Written instruction:
Reproduce everything from the start of the records down to the line containing "(x=172, y=513)", both ends included and requests kept. Shift each x and y coordinate in the answers by adding 66.

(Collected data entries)
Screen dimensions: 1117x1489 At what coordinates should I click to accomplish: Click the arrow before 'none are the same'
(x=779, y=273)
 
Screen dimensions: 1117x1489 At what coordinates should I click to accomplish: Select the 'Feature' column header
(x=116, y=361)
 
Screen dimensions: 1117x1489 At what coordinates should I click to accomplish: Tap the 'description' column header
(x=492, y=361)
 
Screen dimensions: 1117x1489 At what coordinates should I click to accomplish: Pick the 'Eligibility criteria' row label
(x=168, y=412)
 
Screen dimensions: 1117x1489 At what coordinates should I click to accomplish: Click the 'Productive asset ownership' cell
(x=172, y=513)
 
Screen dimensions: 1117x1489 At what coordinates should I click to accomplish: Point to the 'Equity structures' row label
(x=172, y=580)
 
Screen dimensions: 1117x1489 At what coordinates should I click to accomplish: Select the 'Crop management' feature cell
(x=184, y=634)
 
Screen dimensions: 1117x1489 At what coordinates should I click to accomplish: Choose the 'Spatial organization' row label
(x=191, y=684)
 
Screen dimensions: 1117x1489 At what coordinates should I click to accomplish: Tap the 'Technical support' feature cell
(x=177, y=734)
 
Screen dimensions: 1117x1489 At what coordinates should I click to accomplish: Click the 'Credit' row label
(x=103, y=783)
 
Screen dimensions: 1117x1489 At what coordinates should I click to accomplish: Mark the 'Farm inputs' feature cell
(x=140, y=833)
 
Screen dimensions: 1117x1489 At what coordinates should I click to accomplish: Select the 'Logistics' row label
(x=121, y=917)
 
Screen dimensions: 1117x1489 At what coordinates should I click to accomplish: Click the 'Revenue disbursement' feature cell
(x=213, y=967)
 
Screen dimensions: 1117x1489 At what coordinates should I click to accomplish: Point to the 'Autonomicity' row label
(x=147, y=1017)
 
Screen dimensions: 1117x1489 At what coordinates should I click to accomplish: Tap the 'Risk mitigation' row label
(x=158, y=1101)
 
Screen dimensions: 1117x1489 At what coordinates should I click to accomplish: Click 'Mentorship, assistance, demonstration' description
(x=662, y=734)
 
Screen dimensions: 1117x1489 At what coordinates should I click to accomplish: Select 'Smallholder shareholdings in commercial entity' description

In response:
Screen dimensions: 1117x1489 At what coordinates should I click to accomplish: Click the arrow before 'none are the same'
(x=845, y=339)
 
Screen dimensions: 1117x1489 At what coordinates should I click to accomplish: Select the 'Feature' column header
(x=182, y=427)
 
Screen dimensions: 1117x1489 At what coordinates should I click to accomplish: Tap the 'description' column header
(x=558, y=427)
 
Screen dimensions: 1117x1489 At what coordinates should I click to accomplish: Pick the 'Eligibility criteria' row label
(x=234, y=478)
 
Screen dimensions: 1117x1489 At what coordinates should I click to accomplish: Click the 'Productive asset ownership' cell
(x=238, y=579)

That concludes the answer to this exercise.